▶ **EXERCISE DESCRIPTION**:
Please extract every line from the one containing "Tap the Opnemen notepad and pencil icon" down to the one containing "pyautogui.click(x=619, y=288)", both included, and reproduce them without any change.

▶ **Data for locating words and elements**:
....
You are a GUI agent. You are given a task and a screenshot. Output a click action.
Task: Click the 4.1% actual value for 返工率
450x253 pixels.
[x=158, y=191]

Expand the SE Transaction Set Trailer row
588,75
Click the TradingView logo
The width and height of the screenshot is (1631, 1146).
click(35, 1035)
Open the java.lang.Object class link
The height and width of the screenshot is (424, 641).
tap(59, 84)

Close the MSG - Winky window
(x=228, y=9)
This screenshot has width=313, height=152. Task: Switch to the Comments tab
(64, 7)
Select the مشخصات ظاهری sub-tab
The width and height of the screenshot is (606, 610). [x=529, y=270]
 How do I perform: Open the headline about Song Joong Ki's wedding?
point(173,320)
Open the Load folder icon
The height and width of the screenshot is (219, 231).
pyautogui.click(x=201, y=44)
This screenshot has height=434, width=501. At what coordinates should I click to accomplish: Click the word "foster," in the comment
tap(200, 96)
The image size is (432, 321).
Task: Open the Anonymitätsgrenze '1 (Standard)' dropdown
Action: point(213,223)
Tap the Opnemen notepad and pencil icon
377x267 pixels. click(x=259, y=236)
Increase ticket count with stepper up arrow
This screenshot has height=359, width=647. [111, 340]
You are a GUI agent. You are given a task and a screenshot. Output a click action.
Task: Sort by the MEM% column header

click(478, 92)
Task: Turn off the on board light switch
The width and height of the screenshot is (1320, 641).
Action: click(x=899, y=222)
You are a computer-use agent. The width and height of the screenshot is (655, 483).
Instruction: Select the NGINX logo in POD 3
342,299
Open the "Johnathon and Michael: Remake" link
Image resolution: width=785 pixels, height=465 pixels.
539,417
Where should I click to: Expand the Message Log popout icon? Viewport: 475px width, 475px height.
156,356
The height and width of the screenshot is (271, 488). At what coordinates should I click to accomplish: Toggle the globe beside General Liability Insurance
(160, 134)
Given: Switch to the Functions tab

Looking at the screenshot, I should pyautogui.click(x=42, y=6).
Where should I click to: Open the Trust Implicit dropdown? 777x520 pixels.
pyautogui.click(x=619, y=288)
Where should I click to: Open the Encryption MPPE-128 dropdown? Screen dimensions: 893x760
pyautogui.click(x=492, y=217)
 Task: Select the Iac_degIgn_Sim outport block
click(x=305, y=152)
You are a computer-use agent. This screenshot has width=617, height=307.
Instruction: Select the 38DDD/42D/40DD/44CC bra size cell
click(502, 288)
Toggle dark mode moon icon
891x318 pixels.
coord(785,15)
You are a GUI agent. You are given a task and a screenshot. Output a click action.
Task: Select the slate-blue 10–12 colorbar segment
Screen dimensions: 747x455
....
▶ **EXERCISE RESULT**:
Tap the Opnemen notepad and pencil icon
377x267 pixels. click(x=259, y=236)
Increase ticket count with stepper up arrow
This screenshot has height=359, width=647. [111, 340]
You are a GUI agent. You are given a task and a screenshot. Output a click action.
Task: Sort by the MEM% column header

click(478, 92)
Task: Turn off the on board light switch
The width and height of the screenshot is (1320, 641).
Action: click(x=899, y=222)
You are a computer-use agent. The width and height of the screenshot is (655, 483).
Instruction: Select the NGINX logo in POD 3
342,299
Open the "Johnathon and Michael: Remake" link
Image resolution: width=785 pixels, height=465 pixels.
539,417
Where should I click to: Expand the Message Log popout icon? Viewport: 475px width, 475px height.
156,356
The height and width of the screenshot is (271, 488). At what coordinates should I click to accomplish: Toggle the globe beside General Liability Insurance
(160, 134)
Given: Switch to the Functions tab

Looking at the screenshot, I should pyautogui.click(x=42, y=6).
Where should I click to: Open the Trust Implicit dropdown? 777x520 pixels.
pyautogui.click(x=619, y=288)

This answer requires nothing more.